- [Stated exercise]
Copy out the data unchanged, starting at the line containing "Task: Open the AI 搜尋關鍵字 dropdown" and continuing through the final line of the data, both included.

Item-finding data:
-*-

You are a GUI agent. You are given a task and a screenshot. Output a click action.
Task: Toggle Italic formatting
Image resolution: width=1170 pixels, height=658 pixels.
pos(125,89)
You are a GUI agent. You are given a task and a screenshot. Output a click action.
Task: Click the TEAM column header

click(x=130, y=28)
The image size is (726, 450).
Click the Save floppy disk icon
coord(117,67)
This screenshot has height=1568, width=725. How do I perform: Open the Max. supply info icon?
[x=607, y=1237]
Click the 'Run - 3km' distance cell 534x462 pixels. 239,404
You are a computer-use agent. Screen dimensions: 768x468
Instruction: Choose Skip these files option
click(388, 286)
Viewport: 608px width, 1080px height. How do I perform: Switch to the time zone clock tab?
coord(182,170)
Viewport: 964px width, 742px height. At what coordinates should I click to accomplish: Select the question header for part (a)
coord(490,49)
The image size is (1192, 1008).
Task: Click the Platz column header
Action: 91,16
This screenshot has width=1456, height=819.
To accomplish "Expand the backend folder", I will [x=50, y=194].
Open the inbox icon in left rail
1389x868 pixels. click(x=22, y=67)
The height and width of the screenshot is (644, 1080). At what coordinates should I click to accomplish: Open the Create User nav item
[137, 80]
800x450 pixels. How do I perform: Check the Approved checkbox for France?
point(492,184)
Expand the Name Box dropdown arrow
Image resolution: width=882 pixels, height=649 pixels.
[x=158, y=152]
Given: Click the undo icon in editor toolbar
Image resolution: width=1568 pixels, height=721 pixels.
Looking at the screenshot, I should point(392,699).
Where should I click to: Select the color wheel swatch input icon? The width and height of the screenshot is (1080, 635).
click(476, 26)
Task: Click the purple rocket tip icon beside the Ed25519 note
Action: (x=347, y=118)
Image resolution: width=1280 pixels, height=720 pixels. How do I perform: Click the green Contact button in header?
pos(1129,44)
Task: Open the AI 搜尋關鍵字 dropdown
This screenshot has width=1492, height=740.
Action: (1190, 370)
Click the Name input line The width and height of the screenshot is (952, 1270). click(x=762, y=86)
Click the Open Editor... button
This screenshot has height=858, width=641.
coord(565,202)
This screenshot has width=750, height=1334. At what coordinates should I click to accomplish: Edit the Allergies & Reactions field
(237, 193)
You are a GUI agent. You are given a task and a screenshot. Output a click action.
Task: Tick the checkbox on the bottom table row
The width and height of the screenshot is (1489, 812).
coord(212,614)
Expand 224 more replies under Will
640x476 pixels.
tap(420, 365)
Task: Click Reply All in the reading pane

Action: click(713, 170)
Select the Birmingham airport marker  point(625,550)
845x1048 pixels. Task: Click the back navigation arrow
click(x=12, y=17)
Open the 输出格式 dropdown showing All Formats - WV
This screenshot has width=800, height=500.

-*-

- [Worked solution]
Task: Open the AI 搜尋關鍵字 dropdown
This screenshot has width=1492, height=740.
Action: (1190, 370)
Click the Name input line The width and height of the screenshot is (952, 1270). click(x=762, y=86)
Click the Open Editor... button
This screenshot has height=858, width=641.
coord(565,202)
This screenshot has width=750, height=1334. At what coordinates should I click to accomplish: Edit the Allergies & Reactions field
(237, 193)
You are a GUI agent. You are given a task and a screenshot. Output a click action.
Task: Tick the checkbox on the bottom table row
The width and height of the screenshot is (1489, 812).
coord(212,614)
Expand 224 more replies under Will
640x476 pixels.
tap(420, 365)
Task: Click Reply All in the reading pane

Action: click(713, 170)
Select the Birmingham airport marker  point(625,550)
845x1048 pixels. Task: Click the back navigation arrow
click(x=12, y=17)
Open the 输出格式 dropdown showing All Formats - WV
This screenshot has width=800, height=500.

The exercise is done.